The Joint Conference of the 59th Annual Meeting of the Association for Computational Linguistics and the 11th International Joint Conference on Natural Language Processing (ACL-IJCNLP 2021) took place last week virtually from Aug. 1-6, with numerous scholars presenting work on machine translation (MT), cybersecurity, and machine learning.
One particularly innovative cybersecurity presentation — on a model used to detect fake news and spam or phishing emails — was developed by researchers at Pennsylvania State University and Yonsei University in Korea. The researchers created a machine learning-based framework to defend against “universal trigger”-based attacks. Such attacks allow malicious groups or individuals to “fool an indefinite number of inputs” using a phrase or set of words — the researchers who presented at the ACL-IJCNLP 2021 essentially developed a “honeypot” that makes it easier to identify bad actors.
“Attackers try to find these universal attack phrases, so we try to make it very attractive for them to find the phrases that we already set,” said Thai Le, a doctoral student of information sciences and technology at Penn State and the lead author on the paper. “We try to make the attacking job very easy for them, and then they fall into a trap.”

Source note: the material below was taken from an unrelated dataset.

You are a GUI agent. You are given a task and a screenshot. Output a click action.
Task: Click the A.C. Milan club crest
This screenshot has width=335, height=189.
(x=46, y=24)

Currently, most defense methods against such attacks involve reacting against them, rather than preemptively defending against attacks before they can occur. When these attacks occur on natural language processing (NLP) applications, they can negatively impact their performance on tasks such as fake news detection or spam filtering, leading to an influx of fake news on social media or spam emails. The researchers developed a model, called DARCY, to bait attacks against NLP applications and then catch them, protecting the machine learning models during the training process.
According to Le, the model significantly outperformed current means of detecting universal trigger attacks, with a 99% true positive rate and a less than 2% false-positive rate.
“As far as we know, this is the first work that utilizes the concept of honeypot from the cybersecurity domain in defending textual neural network models against adversarial attacks,” said Dongwon Lee, a professor of information sciences and technology at Penn State, also the principal investigator of the project.